House Members Pushing for Foreclosures Modification

by Donald Hanz on Foreclosure Help

Chairwoman Sheila Bair of the Federal Deposit Insurance Corporation (FDIC) has previously proposed a program to reduce foreclosure homes but was met with strong opposition from the same administration that appointed her. Bair’s plan intends to use $24 billion from the Troubled Asset Recovery Program (TARP), the $700 billion bailout package approved by Congress, to encourage lenders to restructure mortgages of homeowners in trouble of losing their homes from foreclosures.

The mortgage modification would allow a reduction of the monthly amortizations that homeowners have to pay down to levels commensurate with their income flows. The FDIC has declared that the plan could help 1.5 million homeowners avoid foreclosures in the next year.

The current administration and the Treasury Department has avoided this proposed plan, and instead opted to use $290 billion of the TARP money in putting investments back to banks, while another $40 billion was used to bailout beleaguered insurance giant AIG.

Democrats have criticized the administration of steering away from the original intent of the TARP money which is to purchase troubled properties and avert foreclosures. The administration has argued that this might not be an appropriate use of these funds.

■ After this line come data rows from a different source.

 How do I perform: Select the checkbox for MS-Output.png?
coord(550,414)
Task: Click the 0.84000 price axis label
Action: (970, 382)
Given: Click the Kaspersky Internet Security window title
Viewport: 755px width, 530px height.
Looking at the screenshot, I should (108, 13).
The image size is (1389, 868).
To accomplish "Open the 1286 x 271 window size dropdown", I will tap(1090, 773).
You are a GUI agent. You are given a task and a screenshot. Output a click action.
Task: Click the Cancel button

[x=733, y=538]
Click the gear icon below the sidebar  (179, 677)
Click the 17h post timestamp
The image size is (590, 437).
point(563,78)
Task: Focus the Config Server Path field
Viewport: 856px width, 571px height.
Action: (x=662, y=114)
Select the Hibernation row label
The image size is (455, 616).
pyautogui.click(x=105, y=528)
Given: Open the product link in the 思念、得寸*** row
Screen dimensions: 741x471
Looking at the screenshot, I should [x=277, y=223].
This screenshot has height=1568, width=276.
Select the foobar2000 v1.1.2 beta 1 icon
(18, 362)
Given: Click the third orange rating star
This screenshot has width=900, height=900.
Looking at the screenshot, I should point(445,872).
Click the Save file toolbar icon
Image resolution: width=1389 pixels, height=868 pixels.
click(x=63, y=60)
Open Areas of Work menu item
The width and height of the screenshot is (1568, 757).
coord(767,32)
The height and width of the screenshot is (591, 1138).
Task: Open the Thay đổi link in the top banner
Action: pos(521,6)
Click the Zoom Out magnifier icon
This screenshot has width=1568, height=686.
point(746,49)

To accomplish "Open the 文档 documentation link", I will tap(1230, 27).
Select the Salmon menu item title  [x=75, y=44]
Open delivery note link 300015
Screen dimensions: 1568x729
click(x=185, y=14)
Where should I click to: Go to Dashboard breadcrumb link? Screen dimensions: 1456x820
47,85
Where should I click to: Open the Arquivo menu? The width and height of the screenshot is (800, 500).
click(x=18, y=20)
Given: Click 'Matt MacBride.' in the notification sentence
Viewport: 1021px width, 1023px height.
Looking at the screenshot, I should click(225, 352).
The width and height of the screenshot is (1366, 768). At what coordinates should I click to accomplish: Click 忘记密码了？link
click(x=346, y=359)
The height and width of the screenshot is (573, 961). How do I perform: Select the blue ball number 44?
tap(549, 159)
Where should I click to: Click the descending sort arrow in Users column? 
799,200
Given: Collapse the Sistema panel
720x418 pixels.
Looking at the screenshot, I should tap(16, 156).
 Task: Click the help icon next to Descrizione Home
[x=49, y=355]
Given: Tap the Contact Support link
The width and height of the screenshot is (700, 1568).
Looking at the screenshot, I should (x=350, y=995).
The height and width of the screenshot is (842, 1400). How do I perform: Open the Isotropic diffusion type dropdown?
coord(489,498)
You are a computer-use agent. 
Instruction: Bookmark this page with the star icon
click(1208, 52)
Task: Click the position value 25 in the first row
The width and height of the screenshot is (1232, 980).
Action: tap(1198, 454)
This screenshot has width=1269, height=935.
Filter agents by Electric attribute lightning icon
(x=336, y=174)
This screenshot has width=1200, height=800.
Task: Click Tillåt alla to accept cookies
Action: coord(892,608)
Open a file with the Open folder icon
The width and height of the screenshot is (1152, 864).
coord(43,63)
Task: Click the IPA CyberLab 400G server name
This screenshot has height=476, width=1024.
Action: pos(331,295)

Democratic Members who believe in the effectiveness of Bair’s plan are supporting her in a discussion with Treasury Secretary Henry Paulson and Federal Reserve Chairman Ben Bernanke during a recent House Financial Services Committee hearing. These Members are optimistic that mobilization of the funds towards foreclosures mitigation would finally start to commence. House Speaker Nancy Pelosi is supportive of the program and believes that finding a resolution to the home foreclosures crisis can also alleviate the overall economic crisis the country is facing.

While the Treasury Department has defended their use of the federal fund for banks and insurance companies, they are still opening doors towards foreclosures mitigation and would be reserving funds for use under the discretion of the incoming President-elect Barack Obama.